Detection of false bankruptcy
Today, there are several otherevaluation system. When analyzing, the insolvency itself is not established, but signs of fictitious bankruptcy are identified. They represent the fact that the company has a real opportunity to repay obligations to creditors in full at the date of filing the application for declaring it insolvent. Identification of these signs is carried out when establishing the ability to repay debts by assets by the ratio of their value to the size of short-term liabilities. Calculations exclude consumption funds, upcoming incomes and reserves of payments and expenses. After making the necessary calculations, we can draw the appropriate conclusions:
- If the degree of security is equal to or greater than 1, then there are signs of fictitious bankruptcy.
- If the value is less than one, then, accordingly, the failure is real.
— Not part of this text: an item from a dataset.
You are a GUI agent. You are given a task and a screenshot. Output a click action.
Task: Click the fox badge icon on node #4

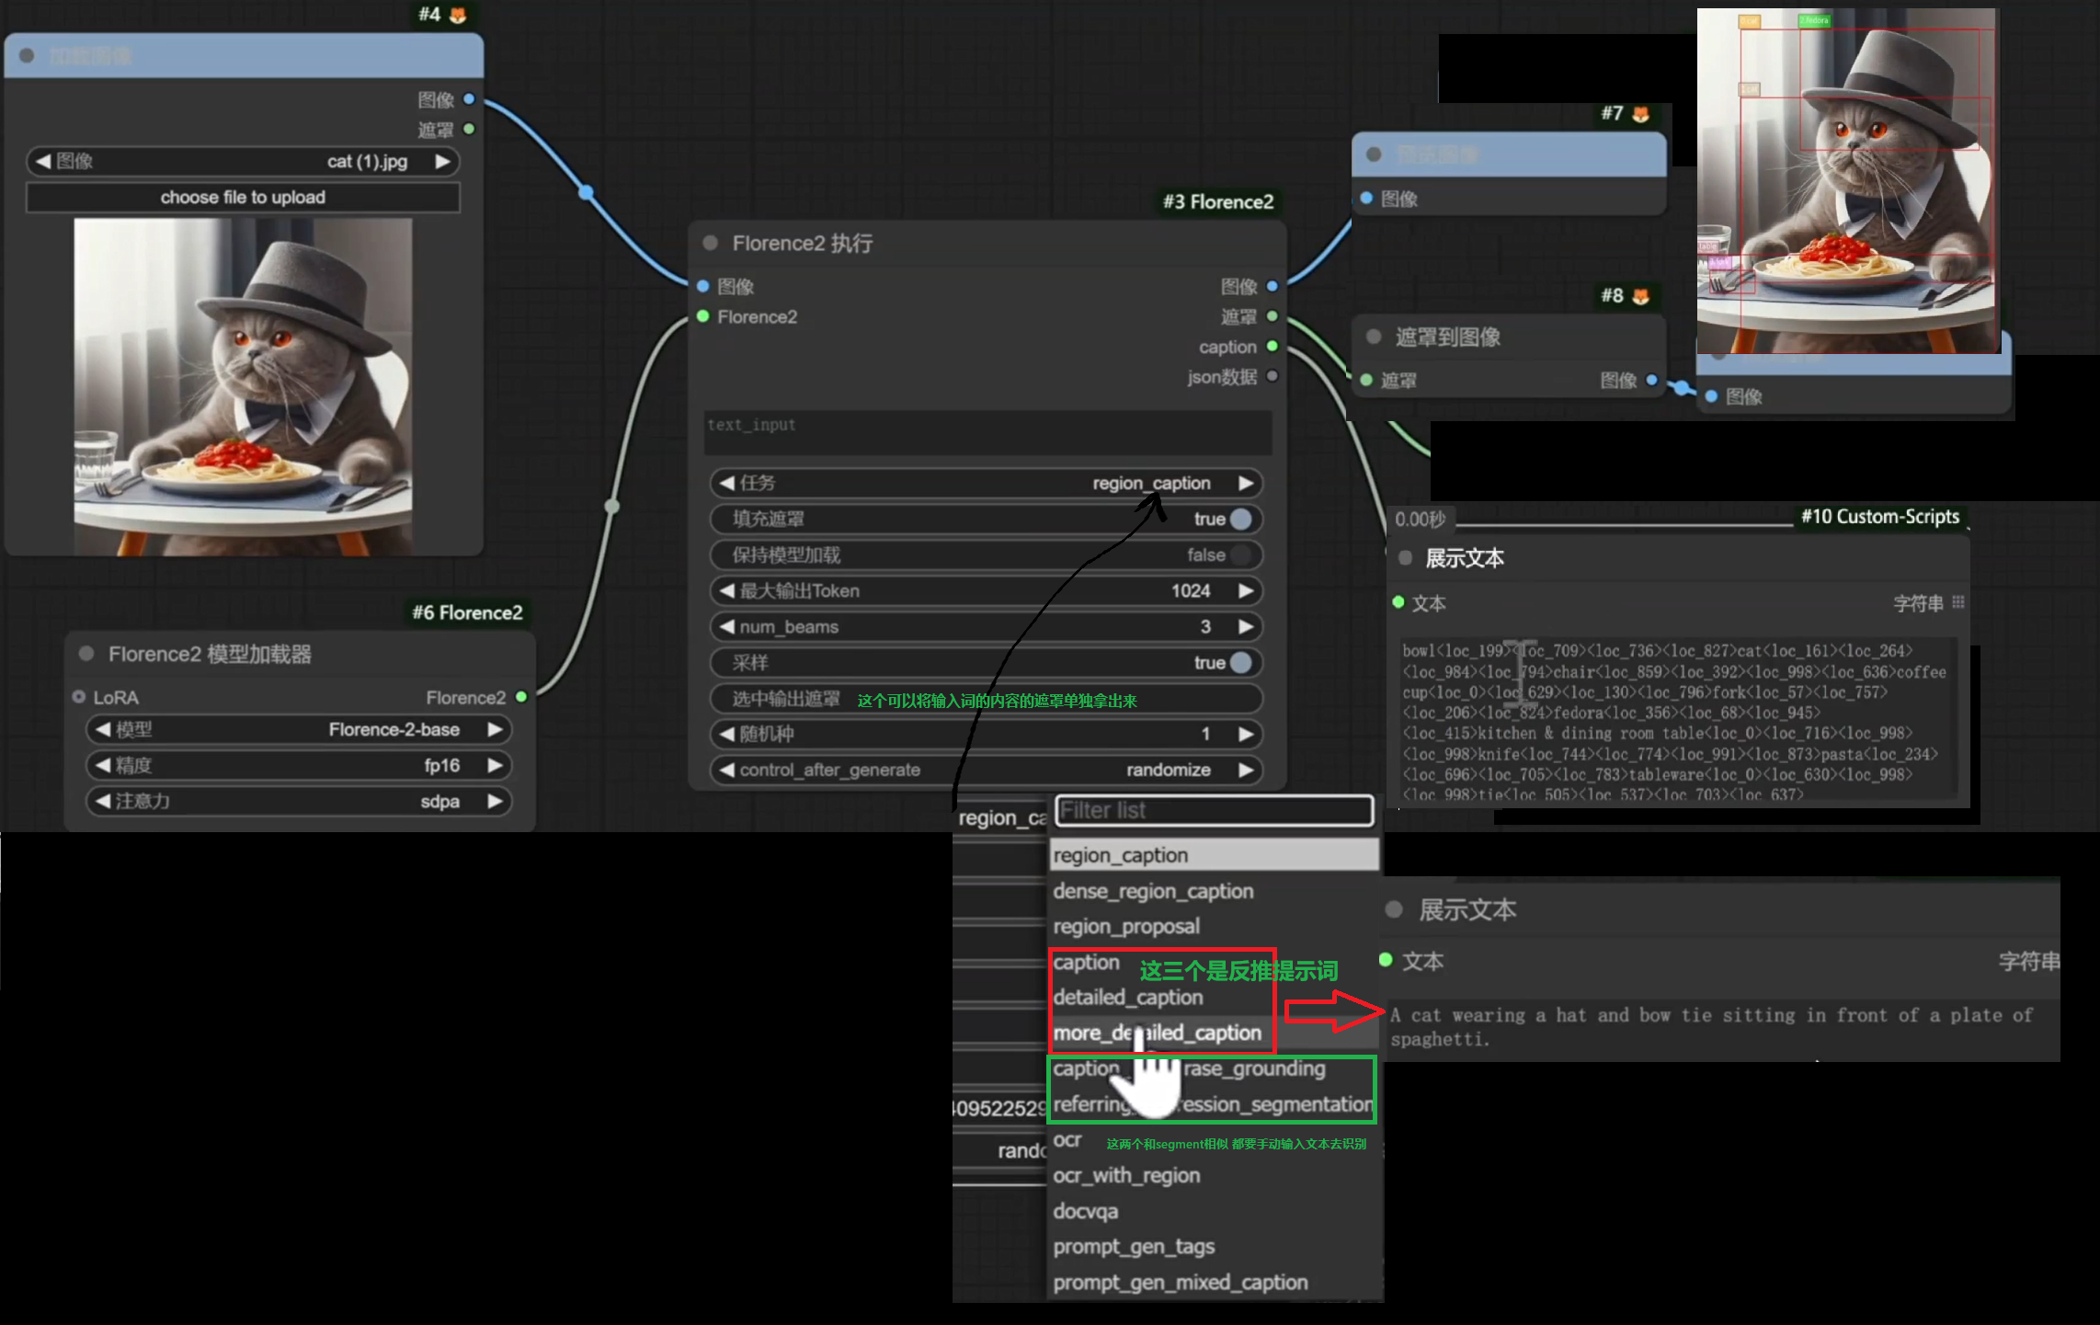[458, 15]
Verification of the financial and economic work of the company
This procedure involves 2 stages:
- The calculation of indicators that have affected the changes in the company's ability to repay the commitments that occurred during the audit period.
- An analysis of the conditions of transactions, which led to the adjustment of values.
The indicators that reflect the level of debt to creditors are as follows:
- Security obligations working capital.
- The volume of net assets.
- Debt security with all assets.
The study of the financial and economic activity of the companyinvolves the study of the dynamics of these indicators during the test period. If, at the first stage, the procedure reveals a significant deterioration in the degree of debt security, the experts proceed to the analysis of the conditions in which transactions were concluded during the specified time. Consideration is given to those contracts that could affect the change in indicators.